In Harkins's formulation, The Absolute at Large is a comic satire where the target is "man's search for a utopian order guaranteed to solve all his problems and bring him happiness," similar to R. U. R., with perfect atomic fission replacing robots as the SF premise ([unnumbered p. 3 of Introd.]); there's also a frequently relevant satire of fanatical enthusiasms, primarily religious, leading to the slaughter of "the Greatest War." In the story, Baruch Spinoza, Gustav T. Fechner, and Gottfried W. Leibniz were correct: the material world is composed of matter plus God, the Absolute (22-23).

An inventor's "Karburator" machine converts matter entirely into energy, leaving only, and releasing into the world, the Absolute (chs. 2-3 f., "The Karburator" and "Pantheism"). "As a result of its complete disintegration of matter, my Perfect Karburator," says the inventor, "manufactures a by-product: […] God in a chemically pure form. At one end, so to speak, it emits mechanical power, and at the other, the divine principle. […] It acts […] as a factory for the Absolute," which provides an unlimited source of physical power, plus such powers as prophecy and miracles (25-26 and passim; ch. 4, "God in the Cellar," where the first god-machine is). God can apparently participate in all sorts of machinery, but whether He is best in-mechanated in a dredge or a merry-go-round is a matter for violent debate (chs. 8 and 11). Once released in small quantities into the modern world, the Absolute "took its place at the machines" and "flung itself into manufacture.

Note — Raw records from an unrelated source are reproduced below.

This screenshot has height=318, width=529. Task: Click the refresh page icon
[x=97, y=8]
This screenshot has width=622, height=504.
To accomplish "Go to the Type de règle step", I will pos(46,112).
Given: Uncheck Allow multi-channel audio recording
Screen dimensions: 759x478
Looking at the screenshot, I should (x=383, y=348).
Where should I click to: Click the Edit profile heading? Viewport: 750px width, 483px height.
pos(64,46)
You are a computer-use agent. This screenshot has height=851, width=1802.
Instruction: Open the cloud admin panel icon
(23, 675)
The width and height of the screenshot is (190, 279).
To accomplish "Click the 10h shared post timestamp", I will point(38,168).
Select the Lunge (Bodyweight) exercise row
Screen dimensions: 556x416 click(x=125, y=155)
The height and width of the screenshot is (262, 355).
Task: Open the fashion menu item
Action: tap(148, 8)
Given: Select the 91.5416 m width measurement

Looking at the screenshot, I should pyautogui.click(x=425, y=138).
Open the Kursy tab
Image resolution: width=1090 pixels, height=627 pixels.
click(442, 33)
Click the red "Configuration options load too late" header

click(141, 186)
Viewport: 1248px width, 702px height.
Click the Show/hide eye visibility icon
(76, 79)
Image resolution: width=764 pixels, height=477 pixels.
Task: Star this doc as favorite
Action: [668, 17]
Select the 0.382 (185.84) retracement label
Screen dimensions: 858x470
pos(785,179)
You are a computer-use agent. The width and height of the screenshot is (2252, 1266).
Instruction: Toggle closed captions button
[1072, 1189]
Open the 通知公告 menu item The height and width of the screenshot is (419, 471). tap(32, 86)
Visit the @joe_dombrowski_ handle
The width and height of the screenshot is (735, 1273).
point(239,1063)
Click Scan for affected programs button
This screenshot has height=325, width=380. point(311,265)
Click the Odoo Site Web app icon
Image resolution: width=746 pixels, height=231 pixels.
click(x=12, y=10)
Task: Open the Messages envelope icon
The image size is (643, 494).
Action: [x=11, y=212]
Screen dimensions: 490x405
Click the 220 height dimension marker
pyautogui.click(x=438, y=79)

It did not form something out of nothing, but it made finished goods out of raw materials," on vast scales (113-14), giving a second meaning to "Factory for the Absolute," also, potentially, raising political and economic issues of unfair competition, with radical fury overcome—in this instance—only by the felt presence of God (116-17; ch. 14, "The Land of Plenty).

Discussed and placed into its historical and literary contexts in ch. 5, "From the Somme and Verdun to Hiroshima and Nagasaki" in I. F. Clarke's Voices Prophesying War, p. 152.